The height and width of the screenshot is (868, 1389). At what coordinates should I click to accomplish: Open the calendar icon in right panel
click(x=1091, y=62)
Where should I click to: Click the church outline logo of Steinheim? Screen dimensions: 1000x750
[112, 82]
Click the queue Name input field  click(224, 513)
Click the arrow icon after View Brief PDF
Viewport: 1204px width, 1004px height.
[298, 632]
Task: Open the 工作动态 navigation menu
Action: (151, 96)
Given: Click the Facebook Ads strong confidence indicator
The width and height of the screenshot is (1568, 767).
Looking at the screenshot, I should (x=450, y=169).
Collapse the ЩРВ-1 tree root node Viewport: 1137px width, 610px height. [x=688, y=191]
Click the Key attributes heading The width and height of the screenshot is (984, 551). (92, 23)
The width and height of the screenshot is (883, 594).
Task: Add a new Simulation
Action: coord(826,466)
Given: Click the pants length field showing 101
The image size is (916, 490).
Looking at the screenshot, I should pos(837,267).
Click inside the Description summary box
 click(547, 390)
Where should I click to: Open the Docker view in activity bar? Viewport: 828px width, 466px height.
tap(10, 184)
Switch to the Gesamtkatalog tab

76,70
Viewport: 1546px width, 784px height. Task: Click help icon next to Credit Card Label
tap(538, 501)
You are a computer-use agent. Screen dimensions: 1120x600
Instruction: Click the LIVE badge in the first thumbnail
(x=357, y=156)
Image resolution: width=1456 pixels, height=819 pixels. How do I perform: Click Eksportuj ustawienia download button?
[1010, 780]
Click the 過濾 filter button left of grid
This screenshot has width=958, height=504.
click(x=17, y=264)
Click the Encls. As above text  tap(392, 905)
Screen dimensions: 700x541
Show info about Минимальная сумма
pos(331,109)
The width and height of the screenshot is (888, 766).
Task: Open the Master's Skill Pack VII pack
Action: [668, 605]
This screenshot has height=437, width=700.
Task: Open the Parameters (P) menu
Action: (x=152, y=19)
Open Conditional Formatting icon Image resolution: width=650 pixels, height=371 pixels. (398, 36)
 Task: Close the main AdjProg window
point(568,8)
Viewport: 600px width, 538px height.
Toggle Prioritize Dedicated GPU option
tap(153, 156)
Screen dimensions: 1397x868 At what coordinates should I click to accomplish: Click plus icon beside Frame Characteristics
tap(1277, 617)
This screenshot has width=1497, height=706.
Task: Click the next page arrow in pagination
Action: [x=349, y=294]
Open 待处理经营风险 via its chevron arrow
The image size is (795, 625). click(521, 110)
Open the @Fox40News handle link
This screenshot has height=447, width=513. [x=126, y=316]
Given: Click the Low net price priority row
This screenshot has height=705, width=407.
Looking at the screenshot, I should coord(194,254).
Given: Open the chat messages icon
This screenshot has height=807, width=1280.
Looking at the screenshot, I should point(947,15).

◆ ◆ ◆

_What you need to do_
Write the material out once more so that every line matches the original.

_Exercise response_
The height and width of the screenshot is (868, 1389). At what coordinates should I click to accomplish: Open the calendar icon in right panel
click(x=1091, y=62)
Where should I click to: Click the church outline logo of Steinheim? Screen dimensions: 1000x750
[112, 82]
Click the queue Name input field  click(224, 513)
Click the arrow icon after View Brief PDF
Viewport: 1204px width, 1004px height.
[298, 632]
Task: Open the 工作动态 navigation menu
Action: (151, 96)
Given: Click the Facebook Ads strong confidence indicator
The width and height of the screenshot is (1568, 767).
Looking at the screenshot, I should (x=450, y=169).
Collapse the ЩРВ-1 tree root node Viewport: 1137px width, 610px height. [x=688, y=191]
Click the Key attributes heading The width and height of the screenshot is (984, 551). (92, 23)
The width and height of the screenshot is (883, 594).
Task: Add a new Simulation
Action: coord(826,466)
Given: Click the pants length field showing 101
The image size is (916, 490).
Looking at the screenshot, I should pos(837,267).
Click inside the Description summary box
 click(547, 390)
Where should I click to: Open the Docker view in activity bar? Viewport: 828px width, 466px height.
tap(10, 184)
Switch to the Gesamtkatalog tab

76,70
Viewport: 1546px width, 784px height. Task: Click help icon next to Credit Card Label
tap(538, 501)
You are a computer-use agent. Screen dimensions: 1120x600
Instruction: Click the LIVE badge in the first thumbnail
(x=357, y=156)
Image resolution: width=1456 pixels, height=819 pixels. How do I perform: Click Eksportuj ustawienia download button?
[1010, 780]
Click the 過濾 filter button left of grid
This screenshot has width=958, height=504.
click(x=17, y=264)
Click the Encls. As above text  tap(392, 905)
Screen dimensions: 700x541
Show info about Минимальная сумма
pos(331,109)
The width and height of the screenshot is (888, 766).
Task: Open the Master's Skill Pack VII pack
Action: [668, 605]
This screenshot has height=437, width=700.
Task: Open the Parameters (P) menu
Action: (x=152, y=19)
Open Conditional Formatting icon Image resolution: width=650 pixels, height=371 pixels. (398, 36)
 Task: Close the main AdjProg window
point(568,8)
Viewport: 600px width, 538px height.
Toggle Prioritize Dedicated GPU option
tap(153, 156)
Screen dimensions: 1397x868 At what coordinates should I click to accomplish: Click plus icon beside Frame Characteristics
tap(1277, 617)
This screenshot has width=1497, height=706.
Task: Click the next page arrow in pagination
Action: [x=349, y=294]
Open 待处理经营风险 via its chevron arrow
The image size is (795, 625). click(521, 110)
Open the @Fox40News handle link
This screenshot has height=447, width=513. [x=126, y=316]
Given: Click the Low net price priority row
This screenshot has height=705, width=407.
Looking at the screenshot, I should coord(194,254).
Given: Open the chat messages icon
This screenshot has height=807, width=1280.
Looking at the screenshot, I should point(947,15).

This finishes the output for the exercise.